## QUÉ DEBES HACER
a) Resume en forma de lista el párrafo del texto sobre diferenciales que comienza con «Un error bastante común» y conserva sus datos principales.
b) Reproduce sin cambios el fragmento del texto sobre diferenciales que empieza con «Tipo A, tipo» y sigue hasta «hay que diagnosticar.».

## TEXTO DE PÁGINA
##############################

En vivienda y terciario ligero, 30 mA sigue siendo la sensibilidad habitual para protección de personas. Pero en cabeceras, selectividad y continuidad de servicio, pueden entrar otras configuraciones. Del mismo modo, no es lo mismo elegir 2 polos en monofásico que 4 polos en trifásico con neutro, ni trabajar sobre un cuadro limpio que sobre una instalación con electrónica dispersa y filtrado abundante.
Si además se necesita continuidad, puede tener sentido valorar soluciones inmunizadas o incluso auto rearmables, siempre que la aplicación lo permita y la maniobra automática esté justificada. Ahí el criterio no debe ser solo evitar saltos, sino mantener seguridad, normativa y servicio.
Tipo A, tipo F y disparos intempestivos
Un error bastante común es pensar que un diferencial “mejor” es simplemente el que menos dispara. No exactamente. Un buen diferencial debe disparar cuando corresponde y mantenerse estable cuando la instalación está sana. Si dispara sin fuga real peligrosa, hay un problema de adecuación o de entorno, no necesariamente de calidad del equipo.
El tipo F suele ofrecer mejor comportamiento frente a determinadas perturbaciones de alta frecuencia y frente a cargas monofásicas controladas electrónicamente. Eso puede traducirse en menos disparos molestos respecto a un tipo A en determinadas aplicaciones. Pero no conviene venderlo como solución universal. Si hay corrientes de fuga acumuladas, defectos de aislamiento, mezclas de neutros o picos generados por maniobras, primero hay que diagnosticar.

##############################

## REGISTROS DE DATOS
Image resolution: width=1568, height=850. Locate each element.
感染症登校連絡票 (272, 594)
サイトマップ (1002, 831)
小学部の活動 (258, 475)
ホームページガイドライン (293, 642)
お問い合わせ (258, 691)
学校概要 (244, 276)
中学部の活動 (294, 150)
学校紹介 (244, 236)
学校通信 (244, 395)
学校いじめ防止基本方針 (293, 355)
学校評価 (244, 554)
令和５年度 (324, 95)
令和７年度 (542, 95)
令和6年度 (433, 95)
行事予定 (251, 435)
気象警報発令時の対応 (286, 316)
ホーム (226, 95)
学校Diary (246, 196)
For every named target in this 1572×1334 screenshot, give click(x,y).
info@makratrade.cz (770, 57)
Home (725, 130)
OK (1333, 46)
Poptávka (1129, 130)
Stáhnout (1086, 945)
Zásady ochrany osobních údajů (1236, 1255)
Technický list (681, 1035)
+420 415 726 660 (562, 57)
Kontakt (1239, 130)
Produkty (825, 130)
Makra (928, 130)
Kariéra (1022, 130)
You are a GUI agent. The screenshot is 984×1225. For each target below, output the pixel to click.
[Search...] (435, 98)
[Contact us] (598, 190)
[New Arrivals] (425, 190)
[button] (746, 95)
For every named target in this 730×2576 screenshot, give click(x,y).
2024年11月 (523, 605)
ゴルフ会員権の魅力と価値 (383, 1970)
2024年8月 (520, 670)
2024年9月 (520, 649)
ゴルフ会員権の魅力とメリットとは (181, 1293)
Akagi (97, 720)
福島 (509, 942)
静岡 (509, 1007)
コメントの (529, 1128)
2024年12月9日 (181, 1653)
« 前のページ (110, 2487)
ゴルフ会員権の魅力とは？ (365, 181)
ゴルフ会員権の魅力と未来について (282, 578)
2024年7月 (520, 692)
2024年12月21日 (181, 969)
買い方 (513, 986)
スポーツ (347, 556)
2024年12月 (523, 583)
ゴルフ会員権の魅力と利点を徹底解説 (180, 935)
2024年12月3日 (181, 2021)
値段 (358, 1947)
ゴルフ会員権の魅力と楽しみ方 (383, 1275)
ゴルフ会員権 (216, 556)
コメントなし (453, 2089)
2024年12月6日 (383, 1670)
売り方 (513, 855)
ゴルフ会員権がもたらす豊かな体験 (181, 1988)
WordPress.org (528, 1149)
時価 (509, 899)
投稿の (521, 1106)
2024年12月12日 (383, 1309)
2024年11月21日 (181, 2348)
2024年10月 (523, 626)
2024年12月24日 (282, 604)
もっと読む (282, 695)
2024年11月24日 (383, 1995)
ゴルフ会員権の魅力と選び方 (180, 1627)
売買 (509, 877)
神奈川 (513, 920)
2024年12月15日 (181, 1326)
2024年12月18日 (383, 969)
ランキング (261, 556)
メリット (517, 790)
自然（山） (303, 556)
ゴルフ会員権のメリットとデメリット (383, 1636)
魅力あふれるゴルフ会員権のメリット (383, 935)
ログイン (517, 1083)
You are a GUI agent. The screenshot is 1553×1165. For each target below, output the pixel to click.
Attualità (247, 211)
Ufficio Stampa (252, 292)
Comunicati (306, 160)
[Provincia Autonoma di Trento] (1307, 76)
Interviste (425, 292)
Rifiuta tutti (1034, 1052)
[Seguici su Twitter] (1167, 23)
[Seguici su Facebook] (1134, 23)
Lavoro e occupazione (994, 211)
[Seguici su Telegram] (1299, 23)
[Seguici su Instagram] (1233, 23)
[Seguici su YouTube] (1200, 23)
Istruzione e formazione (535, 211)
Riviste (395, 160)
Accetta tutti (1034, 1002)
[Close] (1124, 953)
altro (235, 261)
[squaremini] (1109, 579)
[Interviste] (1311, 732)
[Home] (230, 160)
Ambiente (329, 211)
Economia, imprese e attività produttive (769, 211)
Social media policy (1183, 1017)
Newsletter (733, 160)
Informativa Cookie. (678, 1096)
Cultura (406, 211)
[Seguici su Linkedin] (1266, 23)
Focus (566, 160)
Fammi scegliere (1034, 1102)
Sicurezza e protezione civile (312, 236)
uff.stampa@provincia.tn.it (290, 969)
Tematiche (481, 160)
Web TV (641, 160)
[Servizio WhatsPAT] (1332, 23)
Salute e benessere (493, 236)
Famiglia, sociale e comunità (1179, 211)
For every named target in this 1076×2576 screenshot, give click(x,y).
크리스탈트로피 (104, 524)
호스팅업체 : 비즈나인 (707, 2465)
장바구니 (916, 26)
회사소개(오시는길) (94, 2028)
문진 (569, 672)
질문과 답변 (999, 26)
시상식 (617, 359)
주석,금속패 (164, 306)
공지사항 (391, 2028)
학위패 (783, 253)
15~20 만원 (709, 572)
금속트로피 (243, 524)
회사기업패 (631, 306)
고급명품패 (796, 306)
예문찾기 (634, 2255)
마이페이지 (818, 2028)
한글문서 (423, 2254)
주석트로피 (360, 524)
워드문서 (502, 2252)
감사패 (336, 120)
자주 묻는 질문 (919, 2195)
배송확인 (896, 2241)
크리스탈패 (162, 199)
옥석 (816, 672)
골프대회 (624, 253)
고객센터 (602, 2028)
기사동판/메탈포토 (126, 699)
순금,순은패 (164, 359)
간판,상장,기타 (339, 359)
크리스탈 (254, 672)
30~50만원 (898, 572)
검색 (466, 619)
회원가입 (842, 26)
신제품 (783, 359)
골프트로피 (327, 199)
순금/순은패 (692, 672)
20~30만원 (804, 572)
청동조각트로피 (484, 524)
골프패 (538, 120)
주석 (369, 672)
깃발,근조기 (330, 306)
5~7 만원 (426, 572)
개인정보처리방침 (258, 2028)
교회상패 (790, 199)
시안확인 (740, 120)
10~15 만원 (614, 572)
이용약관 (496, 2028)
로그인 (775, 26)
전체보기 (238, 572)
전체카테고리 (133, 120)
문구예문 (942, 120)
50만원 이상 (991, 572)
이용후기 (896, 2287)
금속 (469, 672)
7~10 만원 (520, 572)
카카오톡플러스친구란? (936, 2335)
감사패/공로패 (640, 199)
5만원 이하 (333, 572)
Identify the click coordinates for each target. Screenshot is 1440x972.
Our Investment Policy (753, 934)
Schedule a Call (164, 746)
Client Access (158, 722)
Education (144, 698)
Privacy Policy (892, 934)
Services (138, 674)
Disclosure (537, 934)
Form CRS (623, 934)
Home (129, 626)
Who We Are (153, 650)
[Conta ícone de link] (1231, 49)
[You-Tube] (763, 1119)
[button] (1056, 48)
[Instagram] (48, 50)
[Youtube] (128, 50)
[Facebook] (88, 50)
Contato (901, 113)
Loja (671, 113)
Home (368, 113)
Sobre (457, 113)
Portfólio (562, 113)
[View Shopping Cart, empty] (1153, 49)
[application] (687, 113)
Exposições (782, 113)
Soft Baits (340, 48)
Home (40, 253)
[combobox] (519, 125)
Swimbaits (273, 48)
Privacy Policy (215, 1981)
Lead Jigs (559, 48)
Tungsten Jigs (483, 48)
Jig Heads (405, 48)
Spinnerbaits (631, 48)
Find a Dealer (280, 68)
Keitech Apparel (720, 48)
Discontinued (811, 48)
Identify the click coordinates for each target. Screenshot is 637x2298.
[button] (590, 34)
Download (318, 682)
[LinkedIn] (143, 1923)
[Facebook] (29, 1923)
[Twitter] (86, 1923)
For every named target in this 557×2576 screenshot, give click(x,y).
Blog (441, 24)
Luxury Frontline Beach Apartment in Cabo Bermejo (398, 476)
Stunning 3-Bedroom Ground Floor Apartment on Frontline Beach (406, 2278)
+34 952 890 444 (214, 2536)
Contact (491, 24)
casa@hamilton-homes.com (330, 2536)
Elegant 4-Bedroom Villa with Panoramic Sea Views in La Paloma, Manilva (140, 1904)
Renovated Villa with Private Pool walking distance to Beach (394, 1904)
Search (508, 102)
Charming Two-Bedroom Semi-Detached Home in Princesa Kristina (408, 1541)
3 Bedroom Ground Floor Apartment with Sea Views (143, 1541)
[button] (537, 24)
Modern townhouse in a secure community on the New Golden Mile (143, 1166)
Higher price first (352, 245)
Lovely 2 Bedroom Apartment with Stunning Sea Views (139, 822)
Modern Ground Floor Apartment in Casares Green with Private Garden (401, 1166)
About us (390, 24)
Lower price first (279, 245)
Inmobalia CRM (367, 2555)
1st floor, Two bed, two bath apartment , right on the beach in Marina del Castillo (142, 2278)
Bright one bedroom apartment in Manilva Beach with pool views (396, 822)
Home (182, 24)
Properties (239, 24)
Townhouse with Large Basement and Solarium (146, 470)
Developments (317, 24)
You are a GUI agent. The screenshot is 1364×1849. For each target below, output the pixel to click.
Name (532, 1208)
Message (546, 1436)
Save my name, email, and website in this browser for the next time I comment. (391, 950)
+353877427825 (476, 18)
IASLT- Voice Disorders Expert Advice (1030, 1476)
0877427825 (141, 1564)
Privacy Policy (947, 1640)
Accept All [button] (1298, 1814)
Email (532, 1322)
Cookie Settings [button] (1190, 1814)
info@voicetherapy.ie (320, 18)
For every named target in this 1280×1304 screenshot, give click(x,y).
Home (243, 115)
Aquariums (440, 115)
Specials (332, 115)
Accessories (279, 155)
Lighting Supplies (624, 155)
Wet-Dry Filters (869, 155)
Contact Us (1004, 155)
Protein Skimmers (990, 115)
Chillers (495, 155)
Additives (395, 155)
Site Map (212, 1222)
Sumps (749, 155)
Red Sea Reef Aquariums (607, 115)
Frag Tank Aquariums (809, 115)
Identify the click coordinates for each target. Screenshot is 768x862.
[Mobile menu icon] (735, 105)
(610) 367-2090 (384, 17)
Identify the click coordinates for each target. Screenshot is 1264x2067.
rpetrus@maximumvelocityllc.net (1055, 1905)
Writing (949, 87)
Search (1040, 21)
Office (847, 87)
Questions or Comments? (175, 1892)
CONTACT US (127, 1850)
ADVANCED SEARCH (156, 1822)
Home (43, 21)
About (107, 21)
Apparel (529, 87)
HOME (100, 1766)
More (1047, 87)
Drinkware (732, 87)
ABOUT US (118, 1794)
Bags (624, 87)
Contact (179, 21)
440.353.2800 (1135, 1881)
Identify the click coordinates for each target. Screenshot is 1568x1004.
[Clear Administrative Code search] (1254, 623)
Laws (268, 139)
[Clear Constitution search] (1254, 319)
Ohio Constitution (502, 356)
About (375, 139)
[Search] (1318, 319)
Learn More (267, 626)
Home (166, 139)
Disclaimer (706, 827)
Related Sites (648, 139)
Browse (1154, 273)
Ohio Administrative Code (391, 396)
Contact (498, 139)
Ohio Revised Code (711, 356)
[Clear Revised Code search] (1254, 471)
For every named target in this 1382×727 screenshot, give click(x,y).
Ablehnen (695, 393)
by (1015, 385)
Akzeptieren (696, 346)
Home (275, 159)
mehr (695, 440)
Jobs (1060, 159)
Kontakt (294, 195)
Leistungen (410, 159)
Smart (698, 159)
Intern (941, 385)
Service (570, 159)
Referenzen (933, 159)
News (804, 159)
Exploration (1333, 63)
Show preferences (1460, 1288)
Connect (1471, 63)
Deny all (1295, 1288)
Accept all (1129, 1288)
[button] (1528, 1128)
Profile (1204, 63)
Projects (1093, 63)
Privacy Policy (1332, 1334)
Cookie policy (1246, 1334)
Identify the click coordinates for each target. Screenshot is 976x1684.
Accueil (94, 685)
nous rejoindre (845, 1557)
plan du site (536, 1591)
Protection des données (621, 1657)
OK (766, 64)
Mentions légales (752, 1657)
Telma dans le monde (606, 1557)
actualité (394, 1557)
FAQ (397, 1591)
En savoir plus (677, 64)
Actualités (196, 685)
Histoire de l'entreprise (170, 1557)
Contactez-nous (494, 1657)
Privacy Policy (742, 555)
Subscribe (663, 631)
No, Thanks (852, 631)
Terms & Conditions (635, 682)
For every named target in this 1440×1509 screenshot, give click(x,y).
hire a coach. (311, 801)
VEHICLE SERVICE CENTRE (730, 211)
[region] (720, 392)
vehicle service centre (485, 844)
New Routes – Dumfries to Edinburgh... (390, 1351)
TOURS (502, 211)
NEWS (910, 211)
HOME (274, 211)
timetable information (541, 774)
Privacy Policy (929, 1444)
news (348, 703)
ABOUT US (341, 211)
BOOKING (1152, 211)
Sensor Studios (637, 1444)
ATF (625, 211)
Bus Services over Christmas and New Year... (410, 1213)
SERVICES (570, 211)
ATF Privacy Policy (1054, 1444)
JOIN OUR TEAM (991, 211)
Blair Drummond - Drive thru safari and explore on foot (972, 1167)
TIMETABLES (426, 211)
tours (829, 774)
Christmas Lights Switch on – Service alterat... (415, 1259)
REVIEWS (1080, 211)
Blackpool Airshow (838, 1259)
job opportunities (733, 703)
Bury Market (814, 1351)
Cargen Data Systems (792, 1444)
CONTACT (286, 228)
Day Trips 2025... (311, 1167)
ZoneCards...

##############################

## SOLUCIONES DE ACTIVIDADES
a)
- Es un error frecuente creer que el mejor diferencial es el que menos dispara.
- Un buen diferencial dispara cuando corresponde y se mantiene estable si la instalación está sana.
- Si dispara sin una fuga real peligrosa, el problema es de adecuación o de entorno, no necesariamente de calidad del equipo.

b)
Tipo A, tipo F y disparos intempestivos
Un error bastante común es pensar que un diferencial “mejor” es simplemente el que menos dispara. No exactamente. Un buen diferencial debe disparar cuando corresponde y mantenerse estable cuando la instalación está sana. Si dispara sin fuga real peligrosa, hay un problema de adecuación o de entorno, no necesariamente de calidad del equipo.
El tipo F suele ofrecer mejor comportamiento frente a determinadas perturbaciones de alta frecuencia y frente a cargas monofásicas controladas electrónicamente. Eso puede traducirse en menos disparos molestos respecto a un tipo A en determinadas aplicaciones. Pero no conviene venderlo como solución universal. Si hay corrientes de fuga acumuladas, defectos de aislamiento, mezclas de neutros o picos generados por maniobras, primero hay que diagnosticar.